New technology is intended to improve the way we live. One of the most obvious applications is in the medical field, where novel approaches to data analytics are helping researchers to gain a more granular understanding of the human body and address the root causes of serious disease.
In the field of robotics, voice-activated exoskeletons are helping patients with spinal injuries to walk again.
While new technology is adding value to people, it is only being used to a fraction of its potential in the workplace. While companies have been saying for years that people are their most valuable asset, they are not using advances in analytics, automation and the cloud to change the way they manage employees or encourage them to think more creatively.
Instead, they simply apply these to outdated business models, or outdated processes to run and secure their valuable business models, that value productivity over creating an environment where innovation can grow, develop, and prosper.
While it has been established that productivity and creative thinking are borne from engagement and excitement, many managers continue to view technology as a means to streamline at the expense of constructive creativity.

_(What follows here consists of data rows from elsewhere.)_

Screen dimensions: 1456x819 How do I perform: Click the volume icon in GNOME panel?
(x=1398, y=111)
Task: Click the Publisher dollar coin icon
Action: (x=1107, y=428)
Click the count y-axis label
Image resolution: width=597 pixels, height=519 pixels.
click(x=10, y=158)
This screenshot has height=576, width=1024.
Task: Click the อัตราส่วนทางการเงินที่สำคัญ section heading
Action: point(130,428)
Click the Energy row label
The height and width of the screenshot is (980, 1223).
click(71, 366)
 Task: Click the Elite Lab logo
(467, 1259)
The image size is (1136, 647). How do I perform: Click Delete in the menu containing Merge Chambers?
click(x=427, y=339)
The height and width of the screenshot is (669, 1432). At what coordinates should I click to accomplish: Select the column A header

That is not to say faster processes and automation are not important – in fact they allow employees to focus on more complex and strategic tasks – but the best managers understand that employees are at their best when they have room to breathe intellectually, not when lumped together under the banner of some archaic managerial theory.
The counter-argument is that businesses need to make money and serve their stakeholders, but one does not exclude the other. In fact, a more fulfilled and engaged workforce is more likely to drive the bottom line.
Modern management has moved beyond theory
Inspiration can strike an employee at any time. It can happen in the shower, while they are going for a run, or as the Simpsons proved, even when admiring a piece of crumpled paper. Traditional management theories were designed for the desk-bound nine-to-five worker, not the free-thinking flexible worker of today. In short, they are no longer fit for purpose.
Managerial theories tend to be more buzzword than buzz-worthy. They are therefore difficult to break down into concrete actions that can be applied towards measurable results. This is why the world is full of management “gurus” who will argue the relative merits of “heroic leadership” and “post-heroic leadership”, which actually espouse the same tactics upon closer inspection.
The latest HR buzzword is the “liquid workforce”
This is the practice of recruiting people who prefer to work collaboratively as part of a team, are open to new concepts and training, and continuously strive to develop new skills.
In reality, this concept is not new. These are simply the characteristics that all effective workers have displayed through the ages.
What has changed is that companies today need a more fluid skillset to work in a more agile away.
For this to happen, managers and HR leaders must ensure that employees can access the right information and tools to build and broaden their skillset on demand. If they continue to take “a black box” approach to management, their teams will be restricted by a narrow vision of success that is the very antithesis of agility. Even when inspiration does strike, such rigid controls create too many barriers for workers to overcome if they want to bring their idea to life.
Productivity is by all means crucial, and it will be a challenge to balance a more explorative and free-thinking culture with the pressure to speed up processes and keep costs down. However, when employees are empowered to think innovatively and collaborate in a more fluid way, the outcomes tend to serve both these aspirations.
The modern workplace is about enablement above all else. It is about encouraging people to share ideas and tap into their creativity, and it will not be lofty corporate lingo that helps them achieve this.
It will instead be a more flexible management approach that values smarter working over catchy banners. If they keep this in mind, HR leaders and management teams will be in the best position to help employees perform at the highest level.